*SUPPLIED TEXT*:
• • • • •

Deploy a Nomad Cluster on Alpine Linux with Vultr

After spending countless hours trying to understand how to deploy my apps on Kubernetes for the first time to host Mirage, an AI API service that I run, I ended up making myself a promise that the next app I work on would be using a more productive & simpler orchestration platform. This is where I stumbled upon Nomad from HashiCorp.

Nomad runs your apps from definitions files, as code. It’s essentially a small binary that you install on your servers, plus a single configuration file. Nomad embraces the same minimalistic approach to software of UNIX. This makes it incredibly easy for an operator to deploy and manage a Nomad cluster. This is the complete opposite of Kubernetes, where the same task is so complicated that users often resort to using managed Kubernetes clusters.

This article explains how to deploy a Nomad cluster on cheap Vultr servers, step-by-step, using a minimal Alpine Linux distribution. The Nomad cluster will be made of 3 Nomad servers and as many Nomad clients as you’d like. We will be automating the process of adding more Nomad clients as you grow. Note that Nomad servers are the Nomad agents responsible for receiving jobs (ie. apps you wish to deploy), and managing their allocation on Nomad clients. Nomad clients are the Nomad agents which actually run your apps. While a Nomad agent can be both a server and a client, it’s usually a good practice to separate them.

Once our Nomad cluster is running, we will then proceed to host a Vigil instance, which is an open-source project of mine that can be used to monitor microservices.

1. Setup Vultr Account for Nomad

Vultr is a cloud provider which offers cheap $5/month VPS servers, as well as a wide range of useful cloud services such as virtual private LAN networks (VPCs), cloud firewall, and more. You might already know about DigitalOcean — Vultr is quite similar in features and server speed. Vultr runs a datacenter on every continent on the planet, so that you can create a server nearby from wherever you live: US, Mexico, Chile, France, Japan, India, Australia, South Africa, and 24 other locations.

• • • • •

*INFORMATION PROVIDED*:
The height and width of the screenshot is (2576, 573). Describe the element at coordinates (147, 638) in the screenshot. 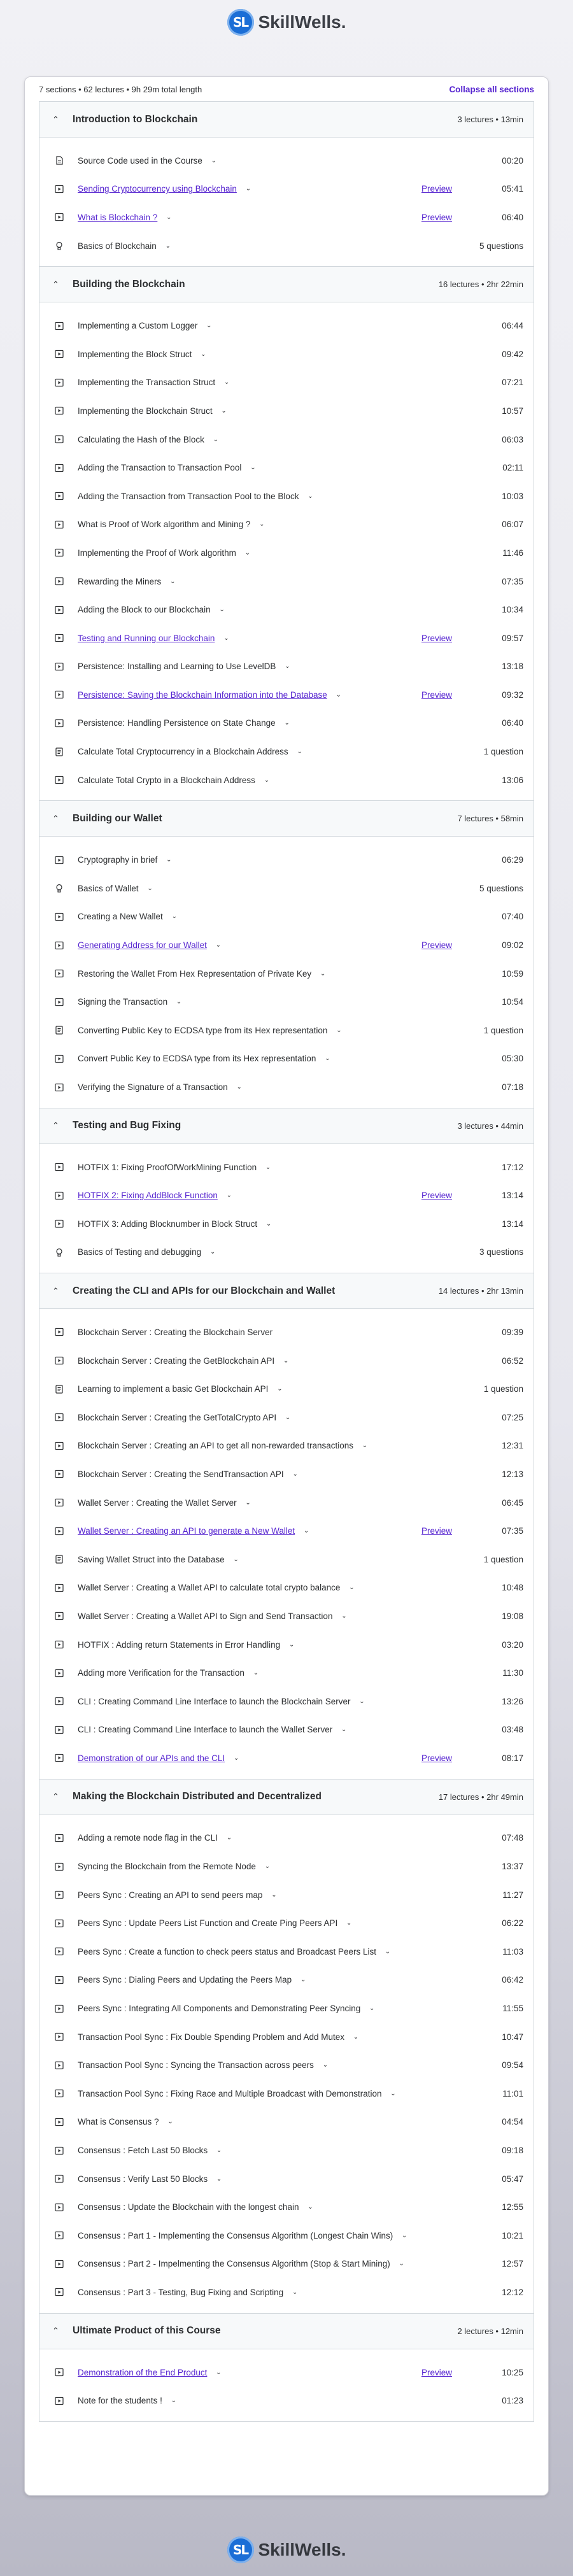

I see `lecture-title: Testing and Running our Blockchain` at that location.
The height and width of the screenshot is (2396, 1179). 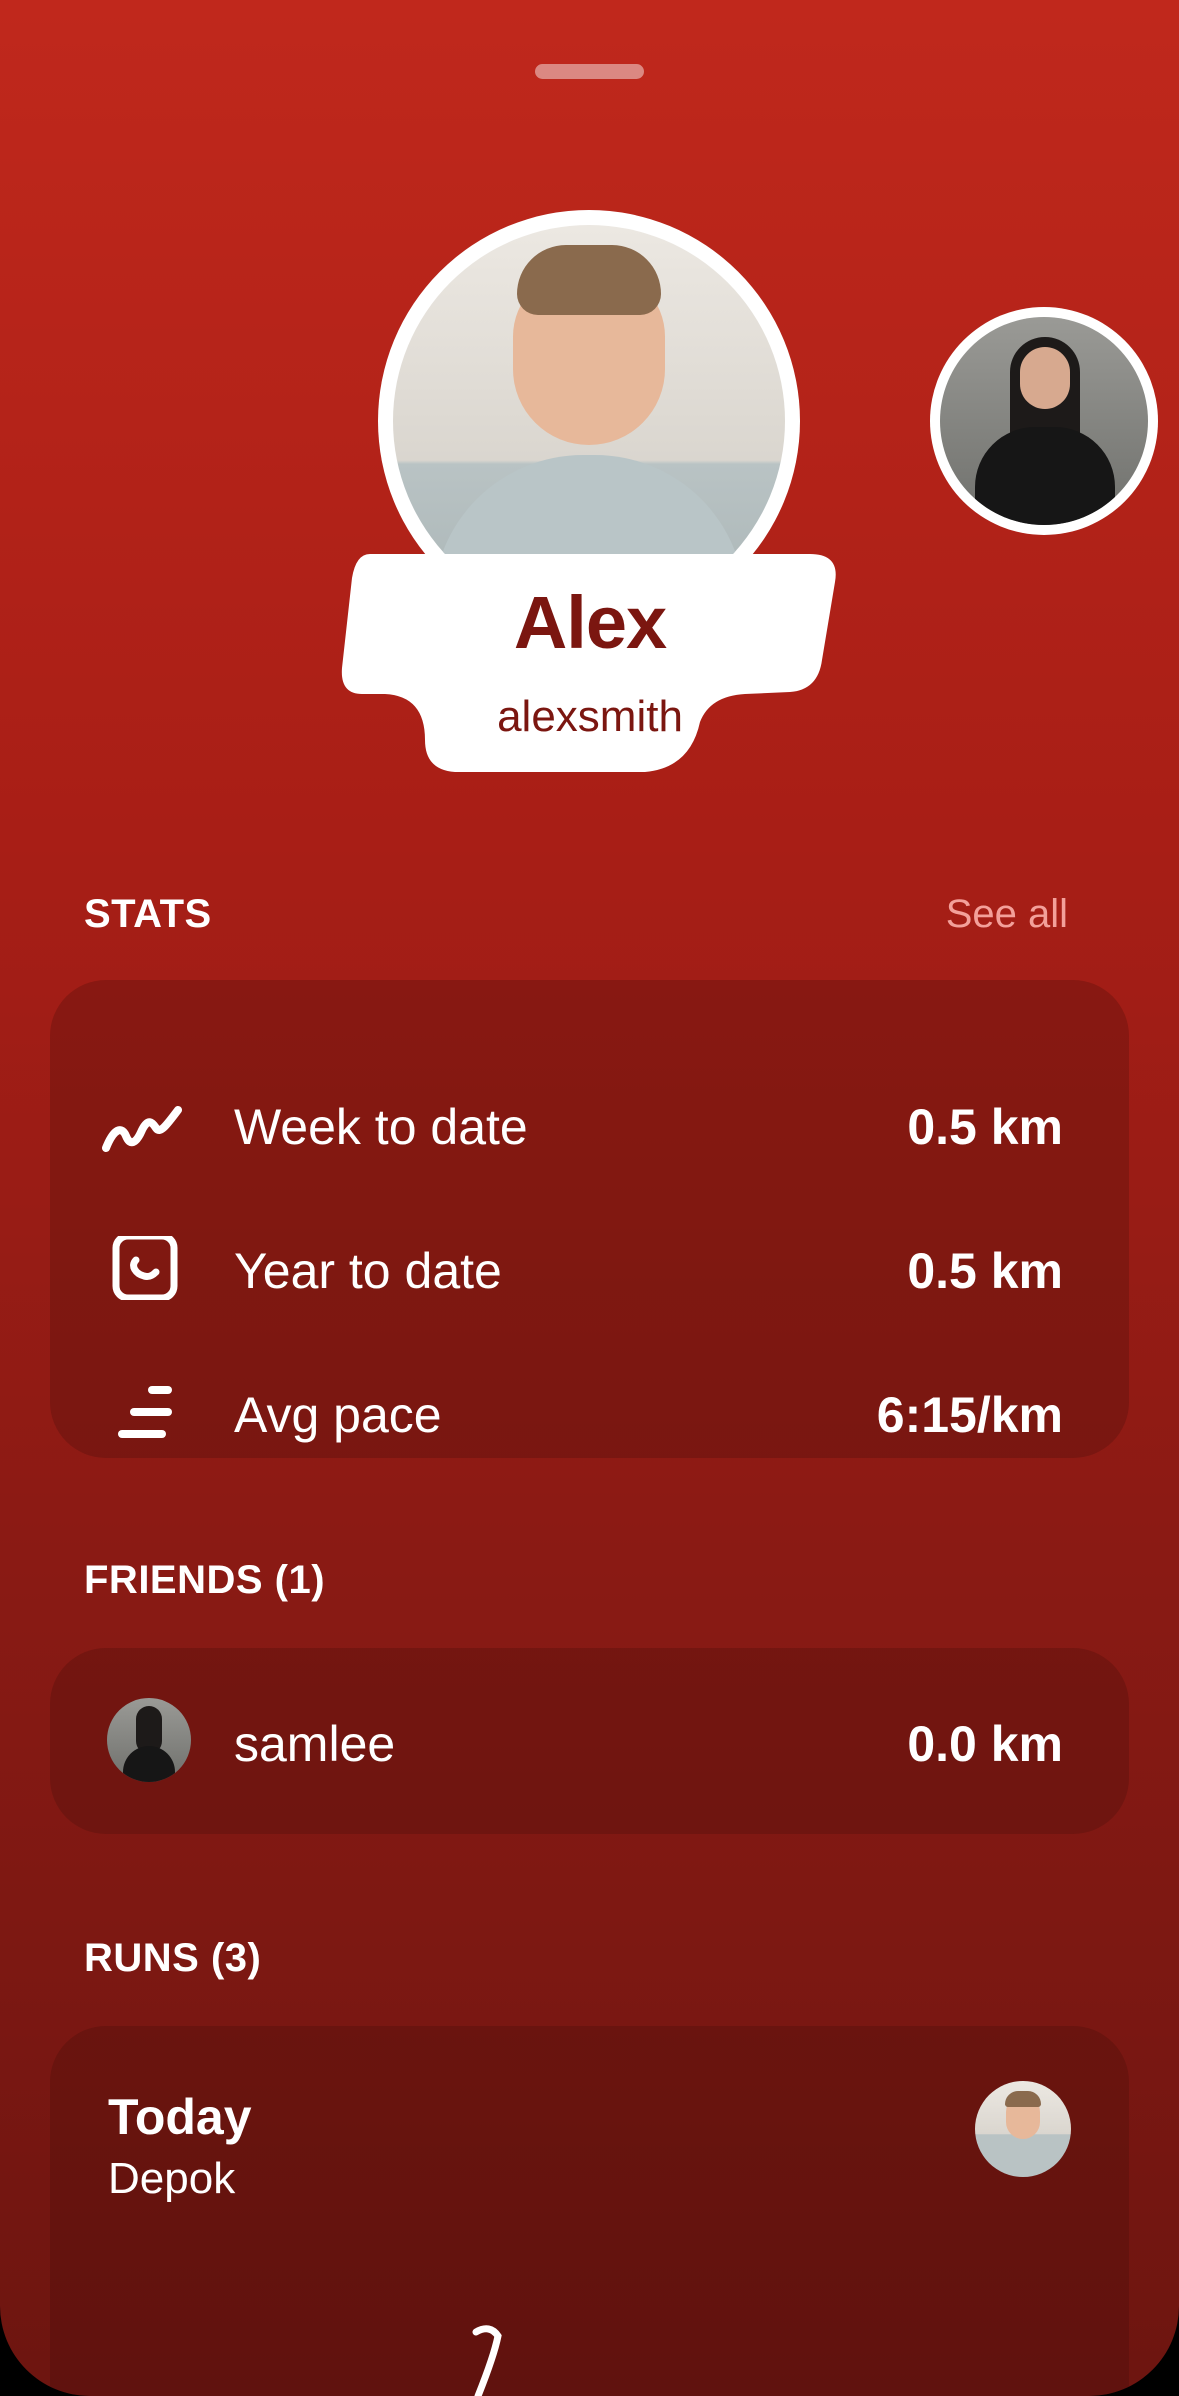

• • • • •

*EXERCISE DETAILS*: In the Nomad guide above, condense the paragraph beginning "Nomad runs your apps from definitions files" into a short bulleted list that keeps its main facts.

*WRITTEN RESPONSE*:
- Nomad runs apps from definition files, as code.
- It is a small binary installed on servers, plus a single configuration file.
- It follows the same minimalistic UNIX approach to software.
- This makes a Nomad cluster very easy to deploy and manage.
- Kubernetes is the opposite: the same task is so complicated that users often turn to managed Kubernetes clusters.